What do others say about our campaign?
Samantha Asumadu - Founder Media Diversity UK aka @WritersofColour:
EVB are running both emotive and intelligent campaign. Directly speaking to journalists about their use of language and how it contributes to victim blaming is an essential job and I'm glad that EVB are the ones to take it on as all their volunteers are both informed and nice with it!
Caroline Criado-Perez, Feminist Campaigner and Writer:
I was delighted when Ending Victimisation & Blame was set up. I had long been horrified by the discourse surrounding victims of abuse: the way we question their behaviour, rather than the behaviour of their abusers. I felt that it put the focus on the wrong party, and thereby made it harder for us to tackle the abuse with which our society is riddled. That was before I became a victim in the public eye myself. That was before I realised the impact victim-blaming has on the victim, how it prevents their recovery from the original abuse, how it re-victmises them again, and again, and again, in small, insidious ways that are in some ways harder to combat, because they are harder to define - and because they seem too small to protest. They get under a victims skin, enclose a victim's mind, and gently sand a victim down until that victim has no fight left.Ending Victimisation & Blame provides a crucial service that not only campaigns for some of the most powerless and voiceless in our society, it also provides a name for what happens to victims after they are abused. It reminds them that it is not their fault. It helps them keep their fight and keep their voice. Ending Victimisation & Blame has already proved its huge worth with a highly successful campaign that had the whole country talking about victim-blaming language in court. But if it all it did was tell one victim that her rape was not her fault, it would still be one of the most important services in the UK.
Jane Fae - Writer, Activist and Campaigner:
Victim-blaming is real: a ”thing”, to use a modern idiom – and a vile pernicious thing it is too. Because while sometimes we can spot it in action, much of the time it is invisible, under the radar stuff, detracting from, undermining, putting down women who have already suffered at the hands of someone else and suggesting ever so sweetly that maybe their behaviour contributed to them being raped, assaulted, or simply passed over for a promotion. It is a major contributor to women’s inequality in society today, and the mere achievement of driving victim-blaming out of current culture would be a major step forward for all.
That is why I firmly support EVB, both for the work they do in re-affirming the positive qualities of individuals otherwise branded as victims, and in campaigning against those who are all too ready to name women as such.

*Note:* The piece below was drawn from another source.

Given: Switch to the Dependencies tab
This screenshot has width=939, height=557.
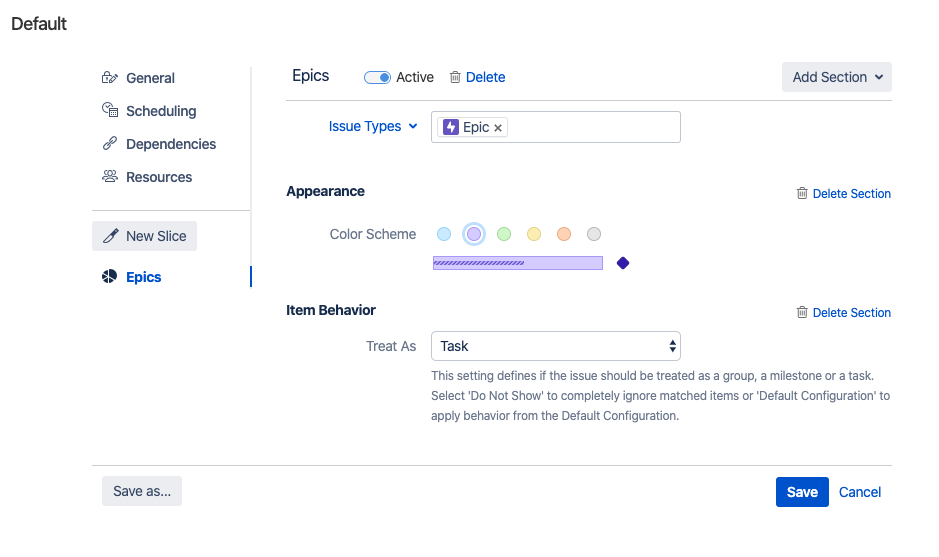Looking at the screenshot, I should pos(170,144).
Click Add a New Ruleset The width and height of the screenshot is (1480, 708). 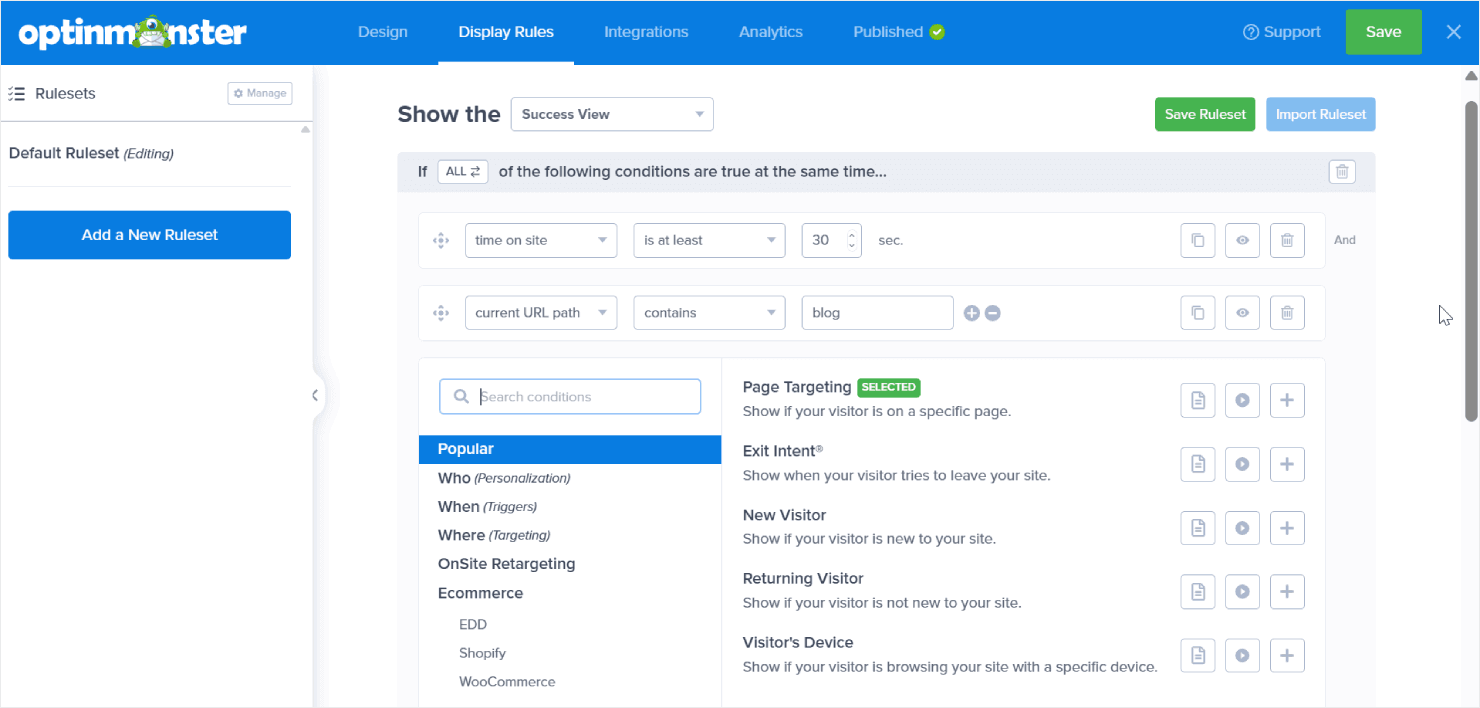pyautogui.click(x=149, y=235)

The FWSA commends the work of End Victimisation & Blame. Changing the world begins with changing attitudes and EVB do vital work to challenge the victim blaming ideologies which underpin and frame male violence against women and children
Karen Ingala Smith, CEO of NIA Ending Violence Against Women & Campaigner:
Ending Victimisation and Blame have set out to change the world. They want to change the culture and language around male violence against women and children. Language and culture create a conducive context for male violence, victims are blamed and perpetrators of violence are rendered invisible or excused. I've been counting and commemerating UK women killed through male violence. I've lost count of the number of media reports that are little more than eulogies for woman killers.
I share Ending Victimisation and Blame’s world changing vision. I want to see an end to male violence against women and girls. Inequality between women and men is rarely analysed by the mainstream media as a cause and consequence of male violence. Until we approach male violence from that perspective, as long as the choices that men make are ignored and explained away, women and girls will continue to be beaten, raped, assaulted, abused, controlled and killed by men.
Victim blame remains a major issue in our responses to violence against women and girls. It is still the case that when women and girls tell anyone – be it a friend, family member, professional – they risk being held to account for what happened. This is so normalised that we could say there is a culture of victim blame, questions asked, statements made without thinking what they may mean to someone has been abused. Why did you…, why didn’t you…., how could you not…. It is this culture that silences so many, and re-silences after they have opened up to someone. Each time we blame a victim we also fail to hold perpetrators to account, contributing to impunity. For all these reasons I support EVB, a campaign long overdue whose time has come.
SB, Social Care Support Worker
Thank you to the team at EVB for the sound advice, the useful links and information provided. It enabled me to grow in confidence professionally; meaning that I know the right things to say, ensuring I gave my service user appropriate, accurate, useful support without (hopefully) them feeling patronised or disempowered. It has enhanced my good practice in positive ways. I would recommend professionals and people who have personal reasons who feel they need to learn more, to contact EVB.
Anonymous, Campaign Supporter
As somebody who has been (and still is) getting support for for the past 1 & 1/2 years from my local rape crisis centre I have to admit that currently I am not able to follow you on twitter etc as I find it too upsetting. However, when I feel like giving up trying to get better I do come and read your posts and some of them remind me why I have to keep going. I often think it's still all my fault, but when I read somebody else's story I can see that it's not. Thank goodness there are people out there who are willing to fight our corner because people like me are not strong enough to do it
ourselves. Thank you for doing what you do.